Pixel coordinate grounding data
^^^^^^^^

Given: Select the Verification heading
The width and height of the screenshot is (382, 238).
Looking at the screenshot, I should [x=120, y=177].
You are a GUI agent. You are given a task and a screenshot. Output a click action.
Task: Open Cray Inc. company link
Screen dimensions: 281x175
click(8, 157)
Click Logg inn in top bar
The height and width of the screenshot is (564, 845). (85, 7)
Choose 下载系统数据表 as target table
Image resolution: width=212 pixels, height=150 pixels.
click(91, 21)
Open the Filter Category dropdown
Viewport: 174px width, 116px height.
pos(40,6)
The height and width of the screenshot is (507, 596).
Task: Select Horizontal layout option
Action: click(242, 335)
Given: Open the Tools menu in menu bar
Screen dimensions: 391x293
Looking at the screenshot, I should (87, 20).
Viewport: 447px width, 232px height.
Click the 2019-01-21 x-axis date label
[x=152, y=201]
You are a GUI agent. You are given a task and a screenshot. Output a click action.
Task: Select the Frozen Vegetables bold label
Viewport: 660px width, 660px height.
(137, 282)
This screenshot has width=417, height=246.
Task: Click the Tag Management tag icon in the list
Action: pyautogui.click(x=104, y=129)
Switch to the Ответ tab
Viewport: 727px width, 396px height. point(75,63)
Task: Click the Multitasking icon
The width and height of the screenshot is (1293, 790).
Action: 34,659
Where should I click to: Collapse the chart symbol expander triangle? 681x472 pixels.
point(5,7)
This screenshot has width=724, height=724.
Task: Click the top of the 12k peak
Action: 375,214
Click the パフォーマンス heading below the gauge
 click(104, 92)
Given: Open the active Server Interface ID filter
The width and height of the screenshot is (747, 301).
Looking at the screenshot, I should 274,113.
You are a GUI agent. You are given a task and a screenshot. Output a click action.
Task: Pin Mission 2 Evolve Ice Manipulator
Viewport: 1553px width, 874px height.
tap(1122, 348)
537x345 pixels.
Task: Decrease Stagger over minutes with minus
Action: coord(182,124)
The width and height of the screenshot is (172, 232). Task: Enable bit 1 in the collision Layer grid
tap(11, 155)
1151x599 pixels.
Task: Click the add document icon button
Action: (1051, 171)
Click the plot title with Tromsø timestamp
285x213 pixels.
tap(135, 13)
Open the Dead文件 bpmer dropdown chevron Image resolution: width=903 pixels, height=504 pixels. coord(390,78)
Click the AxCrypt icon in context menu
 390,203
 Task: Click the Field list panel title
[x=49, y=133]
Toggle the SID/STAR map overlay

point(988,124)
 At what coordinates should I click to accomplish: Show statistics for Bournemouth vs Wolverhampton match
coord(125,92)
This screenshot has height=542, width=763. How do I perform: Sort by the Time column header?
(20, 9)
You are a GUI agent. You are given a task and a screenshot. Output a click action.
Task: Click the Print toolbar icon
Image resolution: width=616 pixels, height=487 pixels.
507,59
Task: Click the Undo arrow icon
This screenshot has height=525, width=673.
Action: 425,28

^^^^^^^^

Your goal: Please make the answer a complete, exact reproduction of the records.

Task solution:
Given: Select the Verification heading
The width and height of the screenshot is (382, 238).
Looking at the screenshot, I should [x=120, y=177].
You are a GUI agent. You are given a task and a screenshot. Output a click action.
Task: Open Cray Inc. company link
Screen dimensions: 281x175
click(8, 157)
Click Logg inn in top bar
The height and width of the screenshot is (564, 845). (85, 7)
Choose 下载系统数据表 as target table
Image resolution: width=212 pixels, height=150 pixels.
click(91, 21)
Open the Filter Category dropdown
Viewport: 174px width, 116px height.
pos(40,6)
The height and width of the screenshot is (507, 596).
Task: Select Horizontal layout option
Action: click(242, 335)
Given: Open the Tools menu in menu bar
Screen dimensions: 391x293
Looking at the screenshot, I should (87, 20).
Viewport: 447px width, 232px height.
Click the 2019-01-21 x-axis date label
[x=152, y=201]
You are a GUI agent. You are given a task and a screenshot. Output a click action.
Task: Select the Frozen Vegetables bold label
Viewport: 660px width, 660px height.
(137, 282)
This screenshot has width=417, height=246.
Task: Click the Tag Management tag icon in the list
Action: pyautogui.click(x=104, y=129)
Switch to the Ответ tab
Viewport: 727px width, 396px height. point(75,63)
Task: Click the Multitasking icon
The width and height of the screenshot is (1293, 790).
Action: 34,659
Where should I click to: Collapse the chart symbol expander triangle? 681x472 pixels.
point(5,7)
This screenshot has width=724, height=724.
Task: Click the top of the 12k peak
Action: 375,214
Click the パフォーマンス heading below the gauge
 click(104, 92)
Given: Open the active Server Interface ID filter
The width and height of the screenshot is (747, 301).
Looking at the screenshot, I should 274,113.
You are a GUI agent. You are given a task and a screenshot. Output a click action.
Task: Pin Mission 2 Evolve Ice Manipulator
Viewport: 1553px width, 874px height.
tap(1122, 348)
537x345 pixels.
Task: Decrease Stagger over minutes with minus
Action: coord(182,124)
The width and height of the screenshot is (172, 232). Task: Enable bit 1 in the collision Layer grid
tap(11, 155)
1151x599 pixels.
Task: Click the add document icon button
Action: (1051, 171)
Click the plot title with Tromsø timestamp
285x213 pixels.
tap(135, 13)
Open the Dead文件 bpmer dropdown chevron Image resolution: width=903 pixels, height=504 pixels. coord(390,78)
Click the AxCrypt icon in context menu
 390,203
 Task: Click the Field list panel title
[x=49, y=133]
Toggle the SID/STAR map overlay

point(988,124)
 At what coordinates should I click to accomplish: Show statistics for Bournemouth vs Wolverhampton match
coord(125,92)
This screenshot has height=542, width=763. How do I perform: Sort by the Time column header?
(20, 9)
You are a GUI agent. You are given a task and a screenshot. Output a click action.
Task: Click the Print toolbar icon
Image resolution: width=616 pixels, height=487 pixels.
507,59
Task: Click the Undo arrow icon
This screenshot has height=525, width=673.
Action: 425,28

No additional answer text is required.